刀剣乱舞・文豪とアルケミスト関連の二次小説。主にコメディ中心。

秘宝の里 ~鶴丸国永~

「引け、鶴丸国永」

 有無言わさぬ強い声音と共に突き出されたそれを、鶴丸国永は何事かとじっと見つめる。きつく握りしめられた拳から突き出した一本の白いこより。何の意味がある、これは何かの罠か、それとも驚きへの招待状か。

 だがそれを持っているのが真面目な山姥切国広となると、ふざけたことなどするはずもないだろう。

 開け放たれた障子の向こうの庭からは張り合って鳴きあう蝉の声が耳にうるさいくらい聞こえていた。

 ああ、外はだいぶにぎやかだな。視線は差し出されたその一点に向けながらも思考は別のことを考えようとしている。

 この本丸に今年もうだるような暑さと共に夏がやって来ていた。

 何もしていなくても額に浮かび上がった汗がたらりと頬を伝って落ちる。

 鶴丸とて今日のような雲一つなく太陽がさんさんと照りつける日は邪魔な着物の袂を肩あたりまでたくし上げるだけではなく、だらしなく見えない程度に襟ぐりを心持ち広げていた。本心を言えば他の奴ら見たいに豪快に脱いでみたいものだが、身だしなみを崩しすぎていると同じ伊達の刀の彼らに何を言われるか。涼を感じられて、しかも見苦しくない程度を保つのもなかなかに難しいものだ。

 それなのにだ。正面でしかめ面をしてこちらを睨みつけている山姥切といえば、いつものように頭からすっぽりと布で身体を覆っている。寒かろうが暑かろうが年中すそのほつれた布をまとって姿を隠すのをやめようとはしない。

 本丸にいる時の彼は内番以外はおおむね装備を外した状態の戦装束を着ている。さすがに上着は脱いでいるようだが服は首元まできっちりしめていた。しかもねくたいとかいう首を飾る細い布のようなものまでこの暑いのにきちんとしてるなど正気か。

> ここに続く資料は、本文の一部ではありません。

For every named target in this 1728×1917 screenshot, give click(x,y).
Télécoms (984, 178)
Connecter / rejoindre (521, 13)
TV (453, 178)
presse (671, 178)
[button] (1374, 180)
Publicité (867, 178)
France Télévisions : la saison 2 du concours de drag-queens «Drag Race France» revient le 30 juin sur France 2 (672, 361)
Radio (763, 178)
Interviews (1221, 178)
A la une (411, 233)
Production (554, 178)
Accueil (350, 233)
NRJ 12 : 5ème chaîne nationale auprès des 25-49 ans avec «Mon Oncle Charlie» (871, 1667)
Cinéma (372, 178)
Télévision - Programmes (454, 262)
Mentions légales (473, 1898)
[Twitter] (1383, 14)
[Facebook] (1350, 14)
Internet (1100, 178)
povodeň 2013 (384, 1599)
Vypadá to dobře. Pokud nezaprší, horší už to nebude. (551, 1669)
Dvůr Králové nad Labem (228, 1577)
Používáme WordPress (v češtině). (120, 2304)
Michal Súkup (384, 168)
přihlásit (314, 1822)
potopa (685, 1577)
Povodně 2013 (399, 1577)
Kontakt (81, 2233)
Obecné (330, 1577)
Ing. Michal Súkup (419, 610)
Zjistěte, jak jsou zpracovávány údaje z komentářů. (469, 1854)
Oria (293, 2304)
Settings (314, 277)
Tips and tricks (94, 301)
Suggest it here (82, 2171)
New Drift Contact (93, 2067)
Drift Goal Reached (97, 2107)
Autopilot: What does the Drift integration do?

 鶴丸ですらじんわりと汗が肌にじんでいるというのに、彼はそれがどうしたと言わんばかりの顔をしていた。

 今は夏も盛りの昼間だ。あんな暑苦しい姿を見ているこちらの方がうんざりする。

 突き出された彼の拳から覗くそれを指さして、強張った場を和ませようと軽い口調で尋ねた。

「それを引けというなら引いてもいいが、なぜこれ一本だけなんだ?」

 膝を突き合わせるように目の前に座る山姥切のまなじりが険しさを帯びて細くなる。睨まれようと鶴丸はいつもの事と全く動じはしない。だいたい一つしかないものをわざわざ引けと言うのも面倒ではないのか。

 説明されなくても何のためのものか鶴丸にはわかっていた。

 このくじは秘宝の里への出陣順を決めるためのくじだ。今回の対象者はたしか太刀が六振りと聞いた。その中には当然この鶴丸も含まれているそうだ。

 鶴丸は鷹揚に肩をすくめた。

「どうせこれで最後なんだろう。あと一つだけなんだから別に俺を呼び出して引かせなくてもよかったんじゃないか」

 どこか投げやりな鶴丸のからかい交じりの声を聞いた山姥切の眉間が不快げに深く寄せられた。ようやっと口を開いたかと思えば、零れるのは不満がありありとこもった声だった。

「あんたが最期になったのは他の者たちを主が呼んだ時に来なかったからだろう。だいたいさっきまで本丸の門に何を仕込んでいたんだ」

 天井の羽目板を見上げながら鶴丸はとぼけた表情でつぶやいた。

「ほら、最近は何かと物騒だろう? 時間遡行軍が直接本丸に攻めてくるかもしれない」

「それなら敵にだけ反応するように罠を作ればいいだろう。それが出来なければやるな。つい先ほど帰ってきた遠征部隊から苦情が来ている。門に足を踏み入れようとした瞬間に丸太が上から転がってあやうく潰されそうになっただけではなく、得体のしれない匂いの液体が降りかかりそうになったと。隊長を務めていた和泉守があやうく直撃を食らうところだったと相当怒っていたぞ」

 隊長が和泉守だとすると、遠征に行っていたのは新撰組の刀で組んだ部隊だったか。先日の饅頭の一件以来、当事者の長曽根を除いた彼らからはあたりがきつい。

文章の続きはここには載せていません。